[start of DOCUMENT SEGMENT]

The humblest motile organism I know of that exhibits ‘choice’ is a tiny oceanic organism.    Perhaps many species do this, but one example is all we need to make the point.   This organism ‘dances’ using minute flagellae around its body, and the dance varies according to the wavelength of the light in which it is bathed.   The two kinds of dance are described as the ‘blue’ dance and the ‘red’ dance.  

 

It is zoo-planktonic, and feeds on blue-green algae floating in the ocean, almost at the surface.   Wind action drives the algae into ‘windrows’, long lines at the sea’s surface, to become plant-food for this small herbivore.   The algae use part of the light shining on them to sustain growth, and the light below them is changed accordingly.   When the flagellate creature is amid the algae it feeds on, it ‘sees’ the remaining color, which lacks blue/green components, appearing reddish, and performs a vertical oscillating dance.   As long as it is feeding the dance places it at different vertical stations within the windrow.  

 

When the same flagellate is out in the open between windrows, it ‘sees’ a different color with more blue in the light spectrum, because the algae is not there to absorb the blue/green light component.   Then the organism dances laterally, side-to-side.   Sooner or later the dance brings it to a new windrow, and the pattern reverts to vertical oscillation, maintaining its position to benefit from the ‘choice’ so made.   If organisms follow no pattern, they suffer a feeding disadvantage.   ‘Choice’ propelled the evolution of this organism towards more efficient versions of the original.   I hope nobody out there reading this contends that evolution is ‘only a theory’.    

 

I see ‘consciousness’ in more complex organisms (i.e., the higher animals), as an enormously multifaceted complex of many such ‘choices’, some more important than others.   The more important ‘choices’ over-ride the less important.   Some choices are conscious, some are embedded in the nervous system, but they still represent a ‘choice’—like when you instinctively withdraw the hand from a hot surface.   Breathing is unconscious, but drinking is a conscious choice—we can have water or wine now—or we may choose to wait a little longer until the tea has brewed. 

 

When the body dies, choices no longer have consequences, so there is no further need for the spirit/soul.   I contend the soul is not eternal, and is not recycled.   I utterly discount Shirley MacLaine’s claims to previous lives.    Because she is famous and has money, most people forget that she made it by playing very convincing ‘let’s pretend’ at the highest professional levels.

 

3.      Granted a historic Christ, what do you believe about him?

[end of DOCUMENT SEGMENT]
[start of INPUT MATERIAL]

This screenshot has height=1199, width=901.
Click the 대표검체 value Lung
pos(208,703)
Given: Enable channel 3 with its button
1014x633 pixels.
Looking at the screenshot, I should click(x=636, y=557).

[end of INPUT MATERIAL]

PROBLEMS:
1. Output every line of the records verbatim, from the first to the last.
2. Go on with the essay on choice and consciousness, starting right after its final sentence.
The essay and the records have no connection to each other.

RESPONSE LIST:
1.
This screenshot has height=1199, width=901.
Click the 대표검체 value Lung
pos(208,703)
Given: Enable channel 3 with its button
1014x633 pixels.
Looking at the screenshot, I should click(x=636, y=557).

2.
Various authorities inform us that there were numerous Christs, the biblical one and many pretenders, which included a few genuine, earnest emulators.   My answers refer to the biblical one, scourged and crucified by the Romans, in the event instigated by local civic leaders in Jerusalem in Judaea.  

 

He was the subject of many idealized life stories, of which just four were chosen for that great piece of literature, The Bible.   These stories stretch credulity far beyond breaking.   Walking on water?   Turning water into wine?   Rising from the dead?   Who are we kidding?   If the ‘wine’ miracle happened, were the usual laws of matter fleetingly revoked?   Material laws yield to none, even temporarily.   How did it happen?   Perhaps Jesus read the character of a rascally steward who stashed away the good stuff for his own later use, and when confronted by Jesus, he was obliged to fetch it back out.   Doubting Thomas?   Never happened.   Jesus was either dead and did not reappear to the apostles, or he was not dead and appeared as an injured self who recovered—certainly not resurrected after having been dead. Did anyone read Stephen King’s Pet Sematary?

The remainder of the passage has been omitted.